Problem description>
Beginning with the line that contains "The image size is (1568, 649).", repeat each line exactly through the end of the listing below. Pictures stay out.

Exercise input>

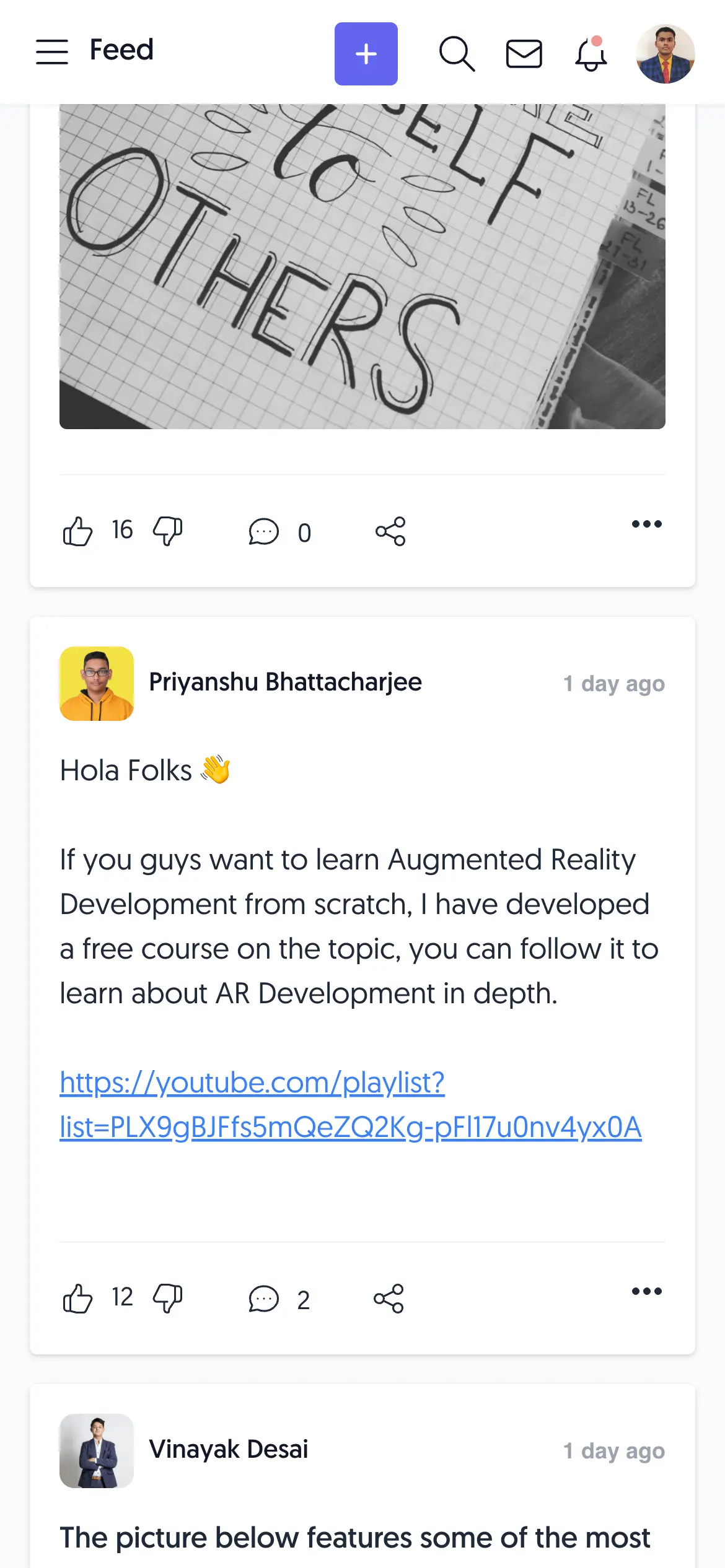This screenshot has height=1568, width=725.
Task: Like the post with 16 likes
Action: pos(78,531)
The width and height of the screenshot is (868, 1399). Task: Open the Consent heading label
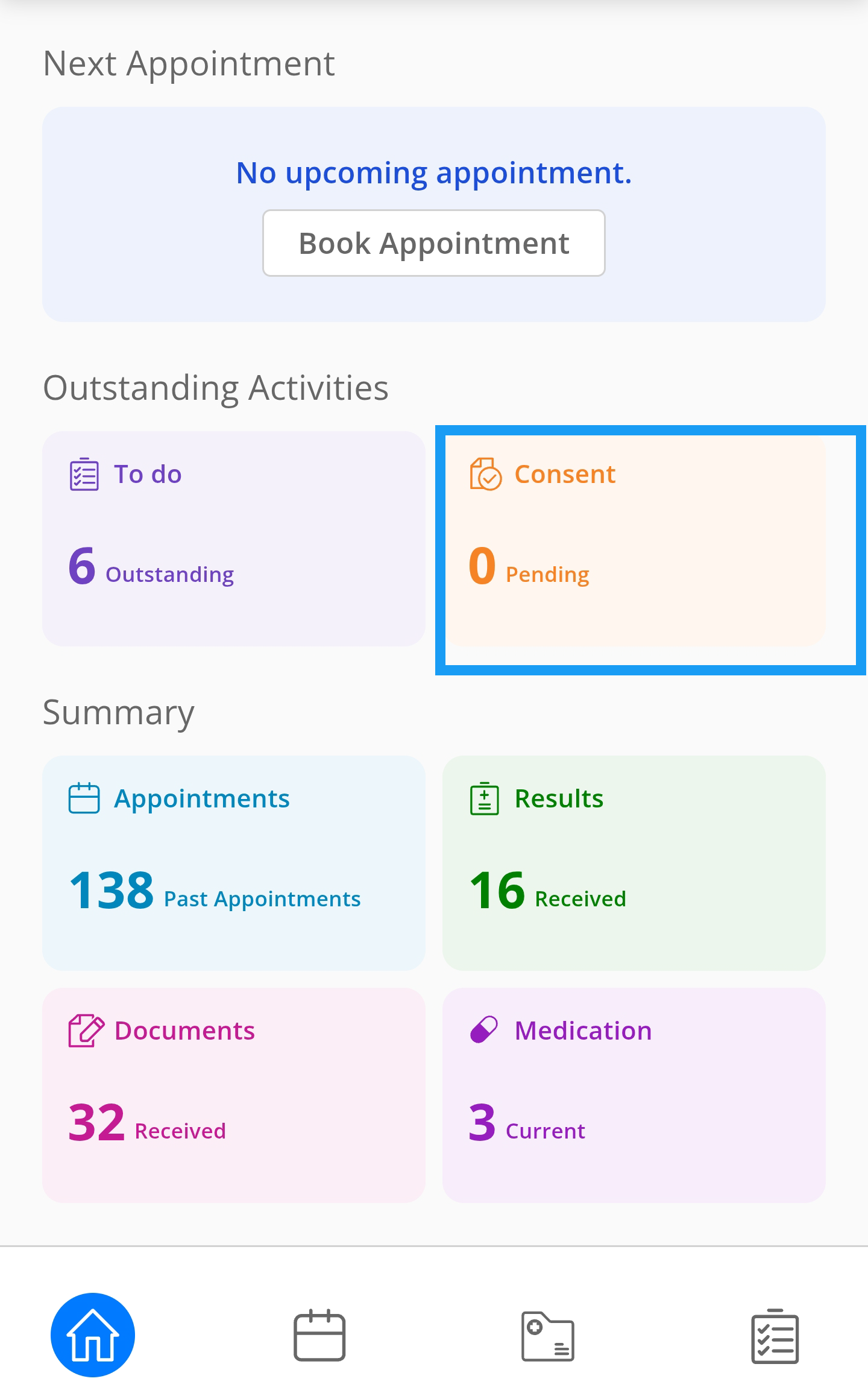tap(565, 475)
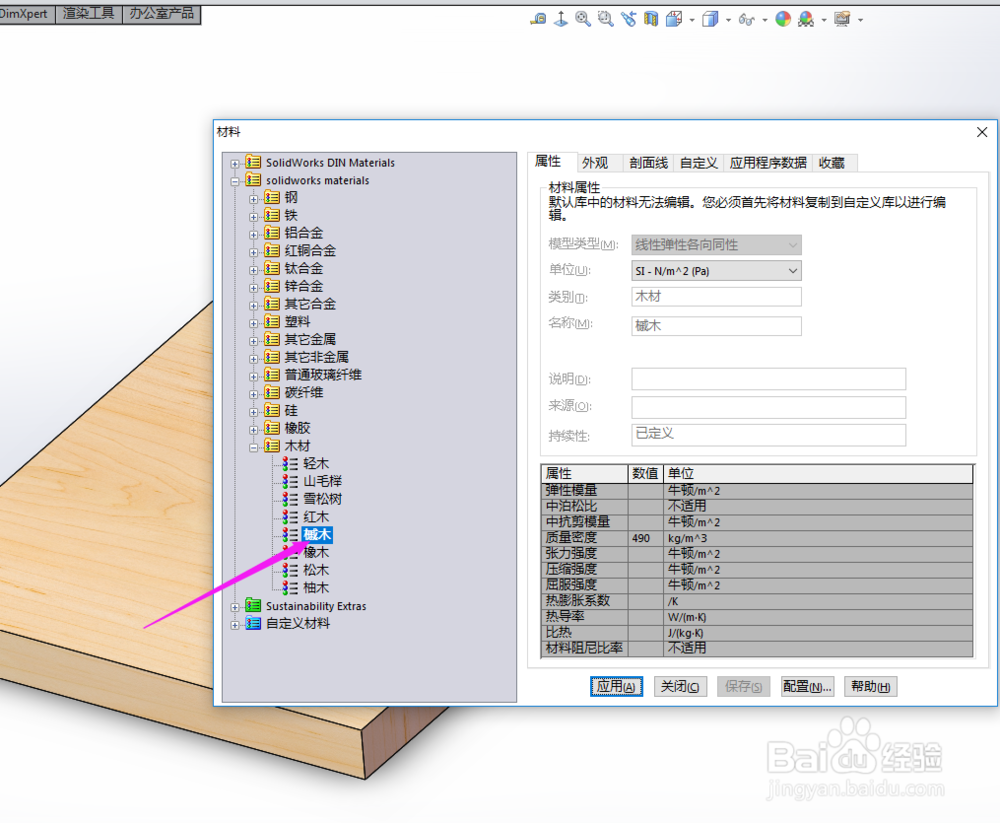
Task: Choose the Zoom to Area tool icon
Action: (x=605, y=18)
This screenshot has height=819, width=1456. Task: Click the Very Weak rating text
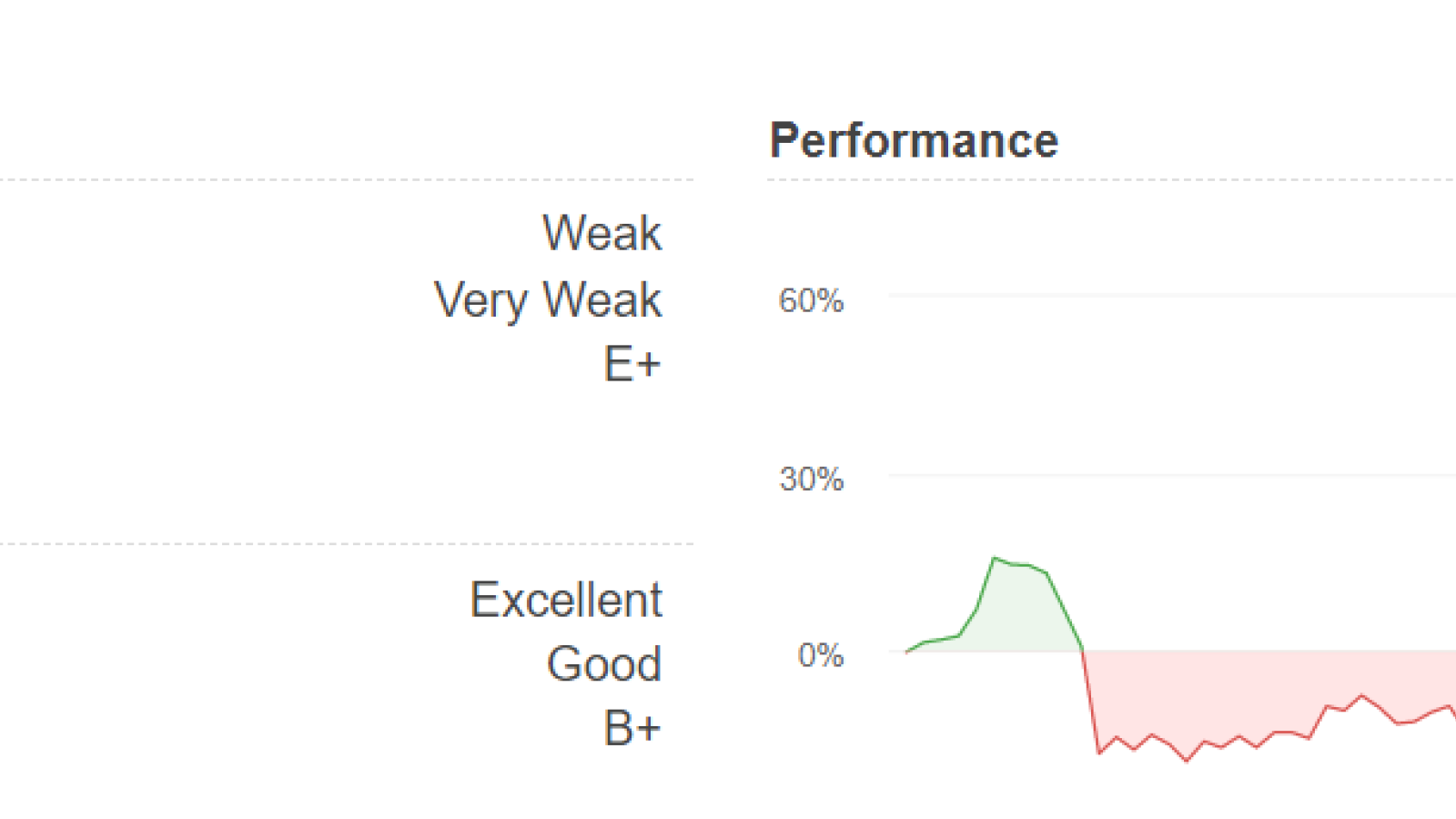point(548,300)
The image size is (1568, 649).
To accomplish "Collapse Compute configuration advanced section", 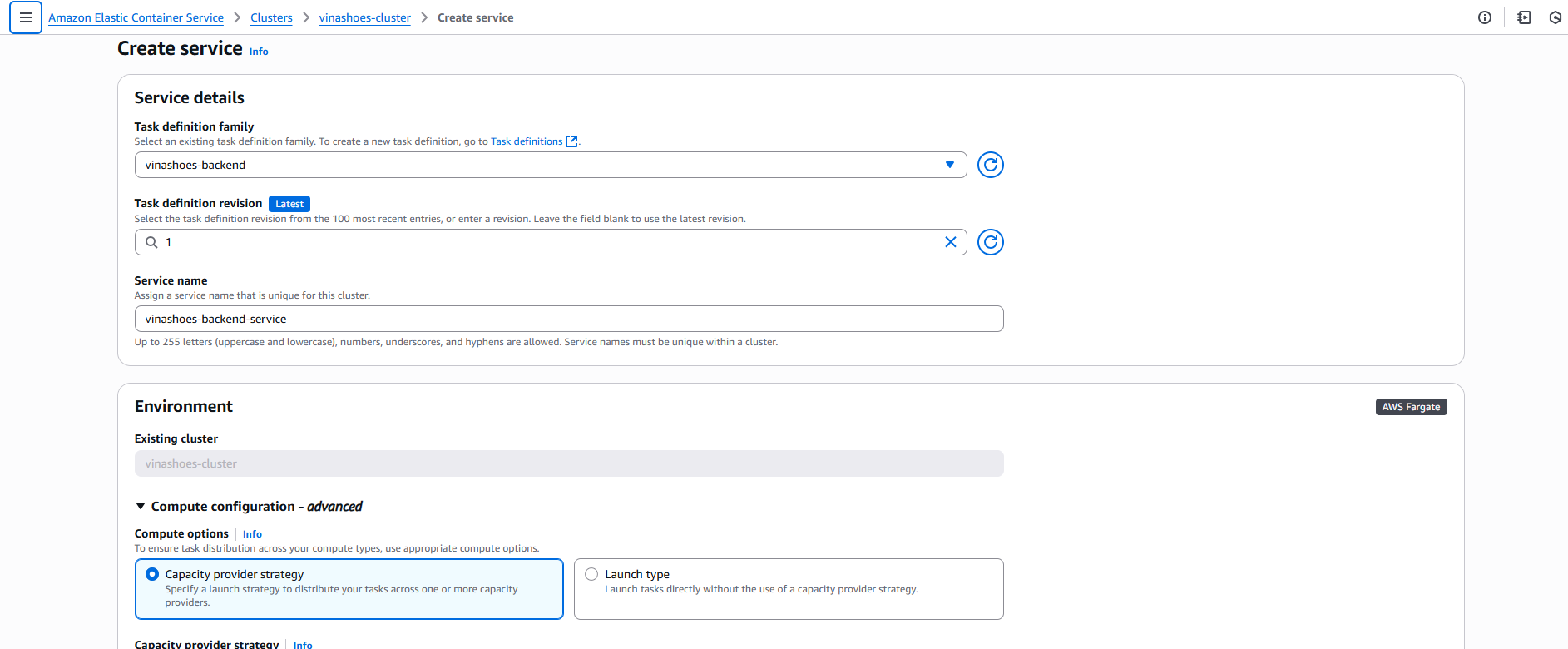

Result of the exercise>
The image size is (1568, 649).
To accomplish "Collapse Compute configuration advanced section", 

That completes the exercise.